The first algorithm, Medicare Bayesian Indirect Surname Geocoding, takes data that a patient may have self-reported, a patient’s name and address from the U.S. census, and the racial and ethnic demographics of their neighborhood to spit out the likelihood that they belong to a certain racial or ethnic group. Medicare is already using this model to report performance data for Medicare Advantage plans.
The Research Triangle Institute’s algorithm uses the same data, plus a patient’s language preference, to “reclassify some beneficiaries as Hispanic or Asian/Pacific Islander,” the CMS said.
“This is a very technically tractable problem” the CMS is trying to solve, and “there’s a form of machine learning, supervised learning, that would work very well,” Panch said.
Machines are very good at determining which “types of pixels are a cat,” on Google images, Panch said. They can use the same type of programming to tell you which “kinds of pixels are a South Asian person.”
Humans on computers do the first rounds of labeling to train the algorithms. Who those humans are and what biases they have impacts what the algorithms end up generating, critics say.
Equity Gap
“Unfortunately, the health-care system doesn’t have a great track record when it comes to providing equitable services to every community, especially marginalized communities here in the U.S.,” Crawford said.
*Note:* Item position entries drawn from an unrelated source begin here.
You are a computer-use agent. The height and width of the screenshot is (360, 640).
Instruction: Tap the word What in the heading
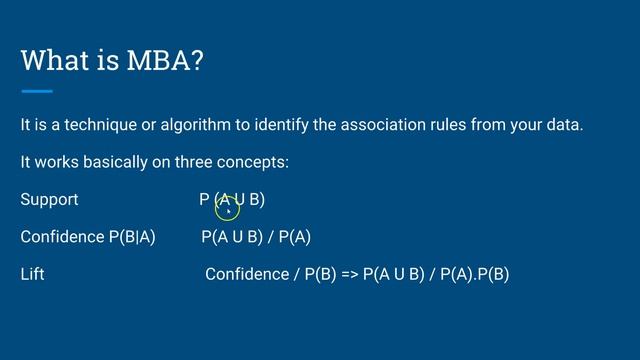[x=59, y=60]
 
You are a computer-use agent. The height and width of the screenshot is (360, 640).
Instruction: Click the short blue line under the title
[x=36, y=91]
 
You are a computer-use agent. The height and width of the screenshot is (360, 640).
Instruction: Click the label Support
[x=49, y=199]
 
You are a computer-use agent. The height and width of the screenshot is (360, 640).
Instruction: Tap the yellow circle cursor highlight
[x=227, y=205]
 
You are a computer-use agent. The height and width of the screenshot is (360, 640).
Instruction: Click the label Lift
[x=32, y=273]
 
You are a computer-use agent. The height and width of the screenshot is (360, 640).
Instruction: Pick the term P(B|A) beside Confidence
[x=132, y=237]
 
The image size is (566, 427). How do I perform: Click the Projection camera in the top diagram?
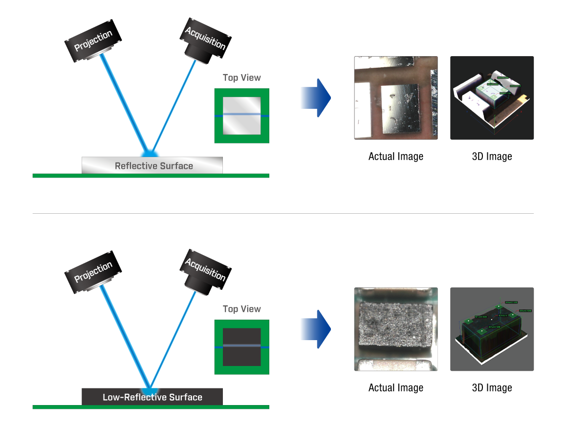[x=93, y=41]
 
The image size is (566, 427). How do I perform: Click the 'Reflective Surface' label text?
[x=153, y=166]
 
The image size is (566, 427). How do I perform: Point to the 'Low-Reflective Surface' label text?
[x=152, y=397]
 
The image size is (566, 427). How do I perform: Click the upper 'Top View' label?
[x=241, y=78]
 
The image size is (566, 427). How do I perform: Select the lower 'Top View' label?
[x=241, y=309]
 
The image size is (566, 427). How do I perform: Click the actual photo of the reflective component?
[x=395, y=98]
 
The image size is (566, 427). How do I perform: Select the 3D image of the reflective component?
[x=492, y=98]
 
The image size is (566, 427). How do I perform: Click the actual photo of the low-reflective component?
[x=395, y=329]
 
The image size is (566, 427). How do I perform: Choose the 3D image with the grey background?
[x=492, y=329]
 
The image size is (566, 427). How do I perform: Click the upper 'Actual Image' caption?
[x=395, y=157]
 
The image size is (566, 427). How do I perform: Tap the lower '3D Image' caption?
[x=492, y=388]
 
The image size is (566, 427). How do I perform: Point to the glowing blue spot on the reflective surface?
[x=152, y=149]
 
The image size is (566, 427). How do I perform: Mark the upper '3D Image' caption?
[x=492, y=157]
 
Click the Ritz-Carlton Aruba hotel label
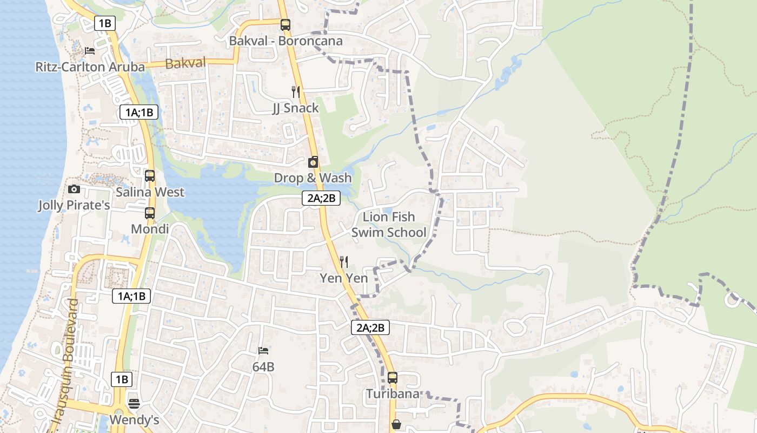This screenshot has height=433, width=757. tap(90, 67)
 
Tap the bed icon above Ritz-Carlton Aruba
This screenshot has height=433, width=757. tap(90, 51)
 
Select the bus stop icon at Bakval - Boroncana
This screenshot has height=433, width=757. tap(285, 25)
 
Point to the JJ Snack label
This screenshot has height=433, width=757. tap(295, 108)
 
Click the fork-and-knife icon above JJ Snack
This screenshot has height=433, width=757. tap(295, 91)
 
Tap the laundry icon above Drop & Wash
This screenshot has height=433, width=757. tap(313, 162)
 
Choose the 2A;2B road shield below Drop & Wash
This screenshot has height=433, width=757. tap(321, 198)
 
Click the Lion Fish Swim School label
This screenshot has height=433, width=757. tap(389, 225)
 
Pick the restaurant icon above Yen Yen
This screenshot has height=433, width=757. tap(343, 262)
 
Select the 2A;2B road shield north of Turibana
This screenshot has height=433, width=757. tap(370, 327)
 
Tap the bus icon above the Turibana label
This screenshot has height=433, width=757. tap(393, 377)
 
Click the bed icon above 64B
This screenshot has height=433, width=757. tap(263, 351)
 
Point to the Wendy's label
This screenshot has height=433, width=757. tap(134, 420)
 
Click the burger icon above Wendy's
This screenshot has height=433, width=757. tap(134, 403)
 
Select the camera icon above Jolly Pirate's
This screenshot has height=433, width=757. tap(74, 189)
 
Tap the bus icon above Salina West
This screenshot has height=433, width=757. tap(150, 176)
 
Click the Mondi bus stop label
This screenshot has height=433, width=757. tap(150, 229)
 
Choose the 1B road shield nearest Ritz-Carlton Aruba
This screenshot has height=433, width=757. tap(105, 23)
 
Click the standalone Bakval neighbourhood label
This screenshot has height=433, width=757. tap(185, 63)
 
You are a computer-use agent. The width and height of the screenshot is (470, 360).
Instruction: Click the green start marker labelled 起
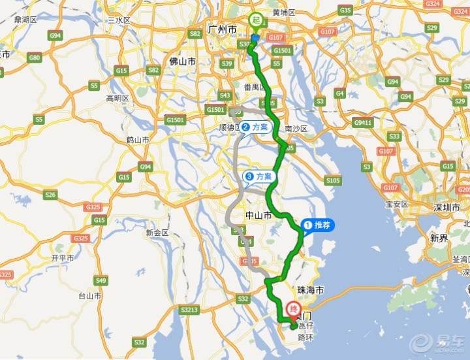click(x=256, y=20)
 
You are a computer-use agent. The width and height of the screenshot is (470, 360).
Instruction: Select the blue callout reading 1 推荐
click(x=318, y=226)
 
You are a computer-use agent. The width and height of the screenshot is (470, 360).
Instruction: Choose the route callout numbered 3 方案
click(x=258, y=176)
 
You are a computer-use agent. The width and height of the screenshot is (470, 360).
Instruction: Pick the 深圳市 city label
click(x=447, y=208)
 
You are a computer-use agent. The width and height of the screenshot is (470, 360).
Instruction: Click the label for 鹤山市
click(x=138, y=140)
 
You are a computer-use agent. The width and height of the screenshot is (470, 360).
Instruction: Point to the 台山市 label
click(x=89, y=295)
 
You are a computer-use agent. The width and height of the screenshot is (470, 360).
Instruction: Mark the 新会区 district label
click(x=157, y=233)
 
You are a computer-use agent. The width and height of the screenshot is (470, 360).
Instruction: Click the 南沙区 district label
click(x=296, y=129)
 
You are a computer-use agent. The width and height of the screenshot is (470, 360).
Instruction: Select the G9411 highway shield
click(x=363, y=122)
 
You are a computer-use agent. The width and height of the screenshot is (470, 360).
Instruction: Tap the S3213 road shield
click(x=190, y=309)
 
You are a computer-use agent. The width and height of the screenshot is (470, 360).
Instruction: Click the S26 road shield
click(x=50, y=194)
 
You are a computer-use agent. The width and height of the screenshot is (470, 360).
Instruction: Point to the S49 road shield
click(x=101, y=280)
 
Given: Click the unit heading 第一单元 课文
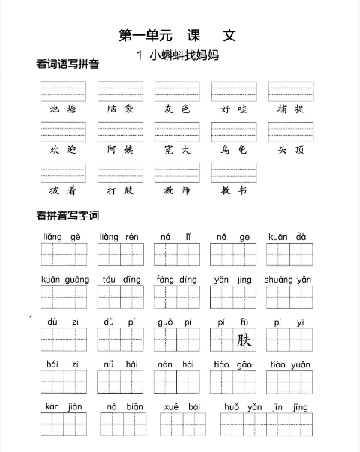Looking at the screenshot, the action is [x=178, y=35].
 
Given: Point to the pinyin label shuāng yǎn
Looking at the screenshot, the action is [x=288, y=280].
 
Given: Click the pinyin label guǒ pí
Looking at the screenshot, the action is [x=176, y=322].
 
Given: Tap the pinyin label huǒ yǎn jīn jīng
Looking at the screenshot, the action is [x=266, y=407].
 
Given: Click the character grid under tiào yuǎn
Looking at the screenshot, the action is [x=288, y=382].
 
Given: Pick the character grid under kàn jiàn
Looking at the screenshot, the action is [x=64, y=425].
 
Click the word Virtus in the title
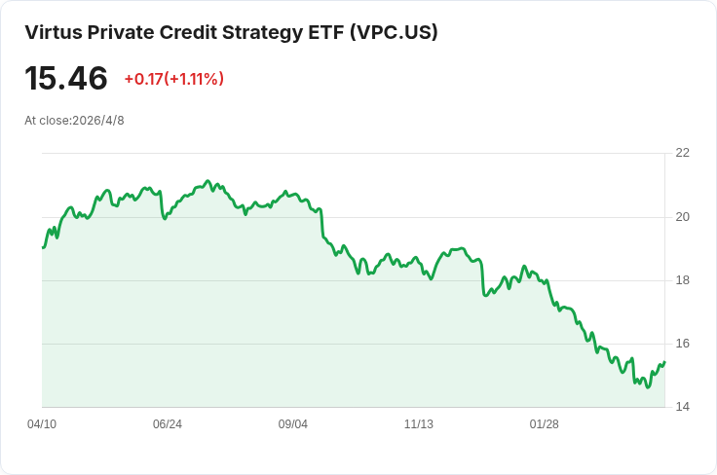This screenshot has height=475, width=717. coord(54,32)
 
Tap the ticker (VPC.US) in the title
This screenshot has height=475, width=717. coord(395,32)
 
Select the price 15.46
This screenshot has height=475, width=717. coord(66,78)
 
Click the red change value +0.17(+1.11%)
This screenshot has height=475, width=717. coord(174,79)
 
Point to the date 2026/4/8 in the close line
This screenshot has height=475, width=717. coord(98,121)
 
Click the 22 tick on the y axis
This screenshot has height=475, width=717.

The Covid-19 pandemic was a staggering reminder of how racial, economic, and social factors like where people live and work leave some underrepresented groups more vulnerable to illness. People of color experienced higher rates of hospitalization and intensive care than White patients, according to data from Kaiser Permanente. The gap motivated the Biden administration to make health equity a top priority.
The algorithms are “envisioned as an intermediate step, filling the need for more accurate demographic information for the purposes of exploring inequities in service delivery,” according to the CMS.
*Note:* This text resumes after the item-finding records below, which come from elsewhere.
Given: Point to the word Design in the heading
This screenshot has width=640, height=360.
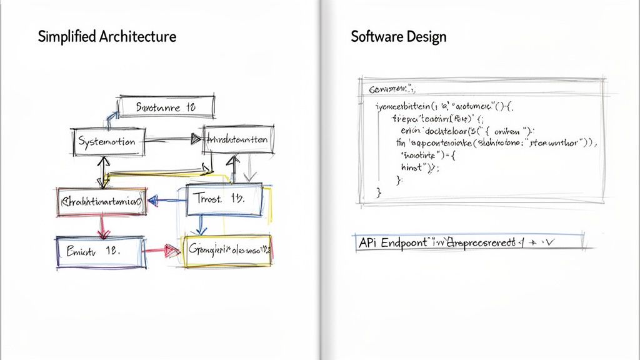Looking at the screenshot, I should coord(431,36).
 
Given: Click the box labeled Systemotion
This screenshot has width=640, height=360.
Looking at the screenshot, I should coord(108,142).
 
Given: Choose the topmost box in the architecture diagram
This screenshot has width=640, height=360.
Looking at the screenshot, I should coord(166,108).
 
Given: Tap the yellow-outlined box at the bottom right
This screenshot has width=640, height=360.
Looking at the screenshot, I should coord(228,251).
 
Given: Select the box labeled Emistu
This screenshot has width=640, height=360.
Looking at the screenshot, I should coord(98,251).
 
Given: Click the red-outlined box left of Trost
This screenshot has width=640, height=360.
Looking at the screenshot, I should coord(101,201).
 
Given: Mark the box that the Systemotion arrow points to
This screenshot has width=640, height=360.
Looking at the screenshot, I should coord(238,140).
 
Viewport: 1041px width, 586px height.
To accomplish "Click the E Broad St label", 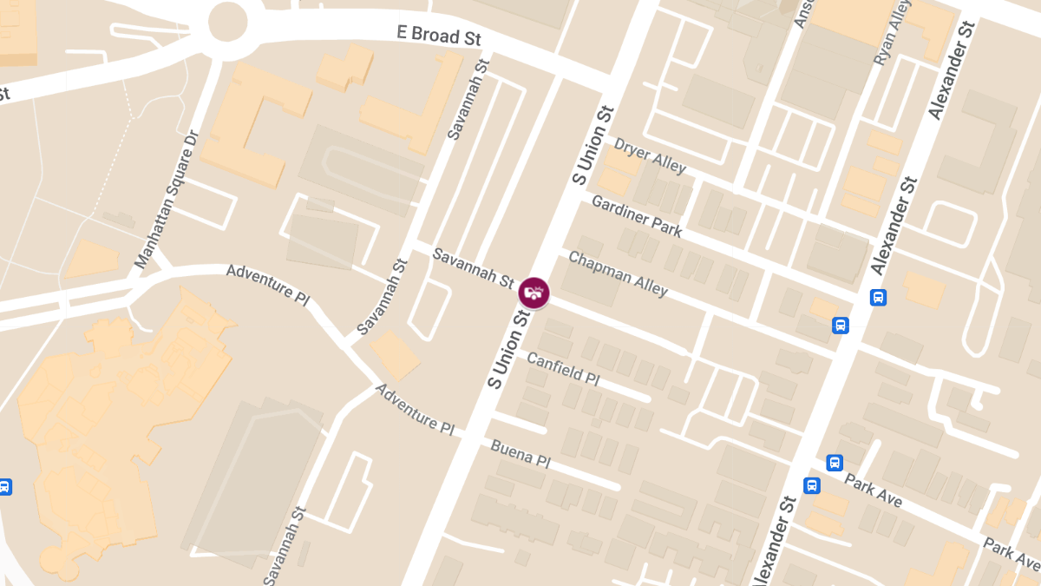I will click(438, 36).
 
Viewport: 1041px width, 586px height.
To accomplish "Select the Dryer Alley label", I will click(650, 155).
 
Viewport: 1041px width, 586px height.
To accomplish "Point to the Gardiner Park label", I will click(637, 216).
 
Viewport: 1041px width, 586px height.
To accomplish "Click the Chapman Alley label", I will click(618, 273).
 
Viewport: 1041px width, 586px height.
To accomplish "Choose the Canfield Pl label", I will click(563, 369).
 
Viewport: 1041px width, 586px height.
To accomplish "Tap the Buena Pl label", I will click(520, 452).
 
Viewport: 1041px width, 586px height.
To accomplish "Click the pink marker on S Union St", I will click(534, 293).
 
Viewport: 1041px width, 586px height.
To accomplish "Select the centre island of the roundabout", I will click(228, 21).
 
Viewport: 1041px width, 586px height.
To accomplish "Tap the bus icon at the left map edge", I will click(4, 487).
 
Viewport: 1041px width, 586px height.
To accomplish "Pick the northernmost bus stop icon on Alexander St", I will click(878, 298).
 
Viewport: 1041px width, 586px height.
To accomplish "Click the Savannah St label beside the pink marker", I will click(474, 267).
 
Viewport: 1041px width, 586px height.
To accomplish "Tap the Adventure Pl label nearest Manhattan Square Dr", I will click(267, 283).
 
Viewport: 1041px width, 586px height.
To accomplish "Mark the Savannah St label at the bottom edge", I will click(285, 547).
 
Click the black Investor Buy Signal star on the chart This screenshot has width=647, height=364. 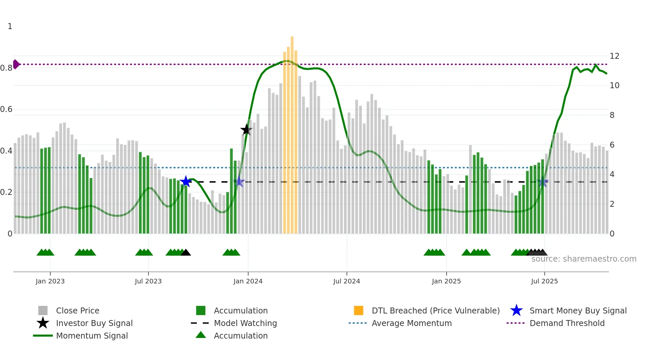click(246, 130)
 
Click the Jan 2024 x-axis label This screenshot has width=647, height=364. click(248, 281)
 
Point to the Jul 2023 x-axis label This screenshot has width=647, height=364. click(148, 281)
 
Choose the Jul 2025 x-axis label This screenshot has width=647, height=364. click(544, 281)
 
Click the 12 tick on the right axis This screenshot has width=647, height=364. click(614, 56)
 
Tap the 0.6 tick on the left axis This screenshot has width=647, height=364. click(7, 109)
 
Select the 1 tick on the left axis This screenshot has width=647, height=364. click(10, 26)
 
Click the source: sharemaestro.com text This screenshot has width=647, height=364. click(584, 259)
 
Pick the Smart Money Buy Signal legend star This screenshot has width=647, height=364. click(516, 310)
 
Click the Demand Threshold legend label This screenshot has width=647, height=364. click(567, 323)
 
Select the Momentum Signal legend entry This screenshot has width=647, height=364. click(92, 336)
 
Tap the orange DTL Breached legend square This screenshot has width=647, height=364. click(358, 310)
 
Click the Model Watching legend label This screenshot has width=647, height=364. click(245, 323)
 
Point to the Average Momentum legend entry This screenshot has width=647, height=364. click(412, 323)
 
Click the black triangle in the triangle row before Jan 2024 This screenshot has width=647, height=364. click(186, 253)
“Self-reported race and ethnicity data are the gold standard for classifying an individual according to race or ethnicity,” the rule said. The CMS plans to work toward achieving that standard as it rolls out the algorithms by expanding the collection and sharing of data “using electronic data definitions which permit nationwide, interoperable health information exchange.”
One hurdle that the CMS could be trying to avoid lies in how many people are willing to disclose their race on forms, said Dianne Bourque, a health privacy lawyer at Mintz. “People are certainly more sensitive to privacy than they have been in the past,” she said.
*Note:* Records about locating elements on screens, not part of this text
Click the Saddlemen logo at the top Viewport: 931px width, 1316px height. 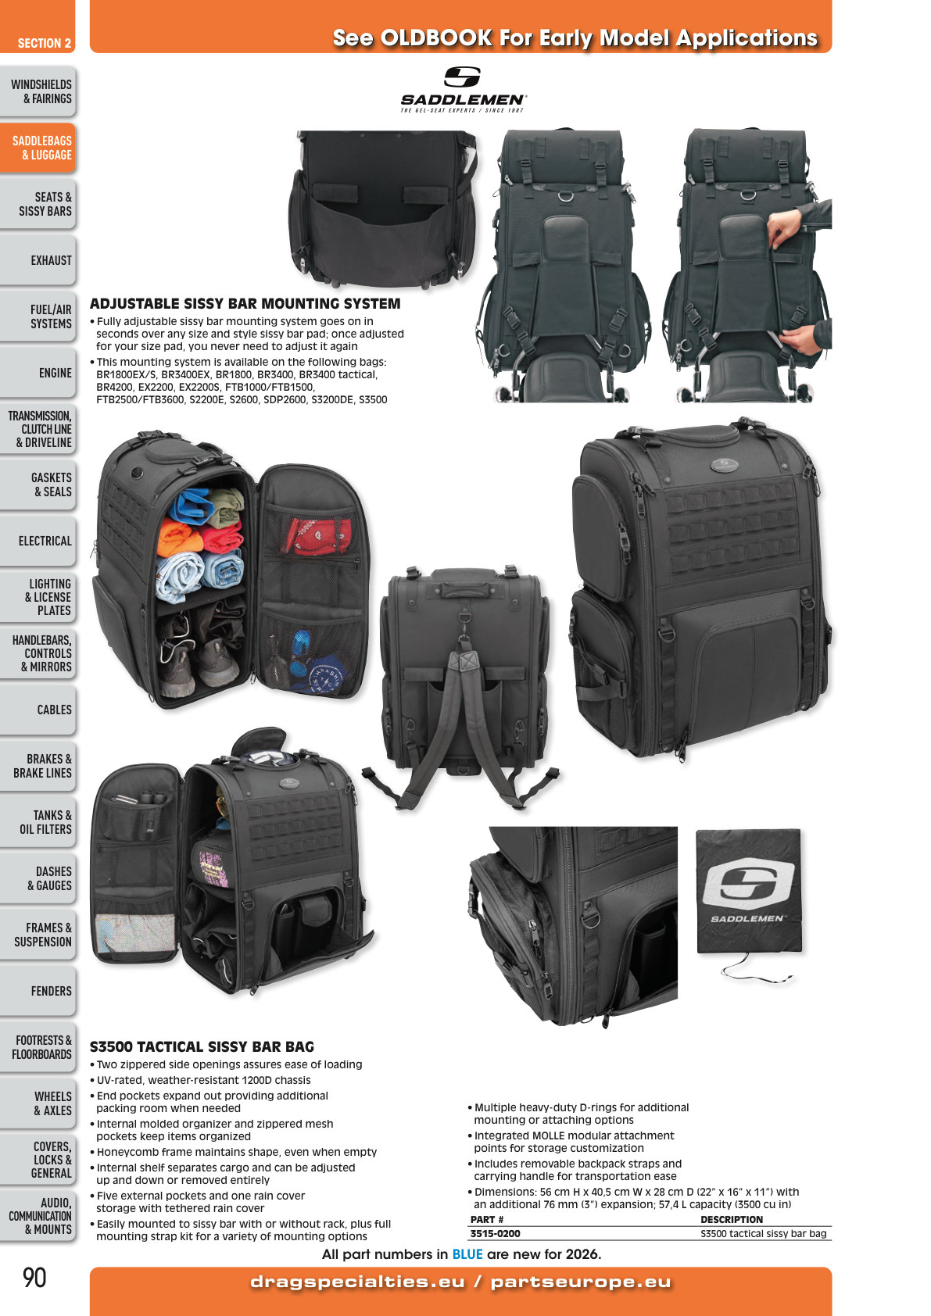(x=463, y=89)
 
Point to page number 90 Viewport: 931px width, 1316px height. (x=34, y=1278)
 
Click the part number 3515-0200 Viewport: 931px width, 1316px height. (x=495, y=1234)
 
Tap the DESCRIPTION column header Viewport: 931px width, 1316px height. (x=731, y=1220)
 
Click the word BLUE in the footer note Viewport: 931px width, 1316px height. (x=467, y=1254)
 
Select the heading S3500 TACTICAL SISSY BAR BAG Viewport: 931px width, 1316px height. (x=202, y=1047)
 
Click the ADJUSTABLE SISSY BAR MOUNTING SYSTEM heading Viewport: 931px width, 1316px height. (x=245, y=304)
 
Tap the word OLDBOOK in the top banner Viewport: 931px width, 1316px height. (x=436, y=38)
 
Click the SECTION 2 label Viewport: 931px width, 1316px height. (x=44, y=44)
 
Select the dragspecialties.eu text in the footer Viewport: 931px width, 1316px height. (x=356, y=1282)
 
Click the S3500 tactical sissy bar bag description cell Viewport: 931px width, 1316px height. (x=763, y=1234)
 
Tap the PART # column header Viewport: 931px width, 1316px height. (x=487, y=1220)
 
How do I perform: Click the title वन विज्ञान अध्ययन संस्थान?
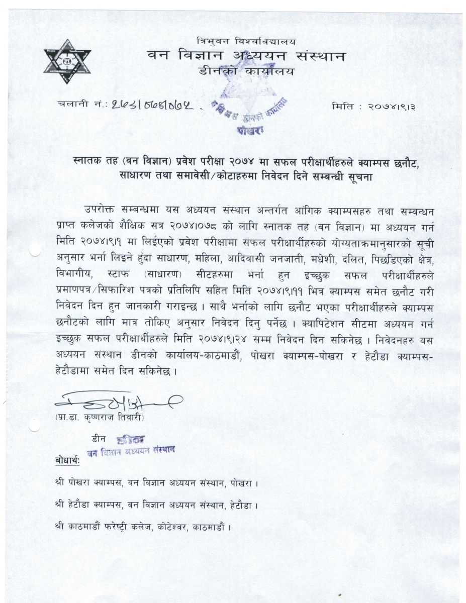point(246,55)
The CMS said it is “mindful that additional resources, including data collection and staff training may be necessary to ensure that conditions are created whereby all patients are comfortable answering all demographic questions, and that individual preferences for non-response are maintained.”
Proceed With Caution
As the CMS prepares to implement the algorithms, Crawford said “caution is the first thing that comes to mind.”
“Don’t just jump headlong into this without really understanding how these algorithms work and what their biases might be,” he said. “The data coming out is not going to be perfect, even in the best case scenario.”
Medical groups were also wary of the CMS’s proposals. The Association of American Medical Colleges urged the CMS “not to use indirectly estimated race and ethnicity data due to concerns with accuracy and actionability of such data,” according the association’s comments to the CMS when the rule was proposed. “Instead, CMS should invest in data collection improvements that standardize and use data already collected by hospitals.”
America’s Essential Hospitals wrote in comments that this information, if publicly reported, could have “unintended consequences” including “the risk that consumers will rely on inaccurate results when making important care decisions.”
Panch said the initiative is a necessary stop-gap because the CMS hasn’t historically collected this data. “I don’t see any way around it.”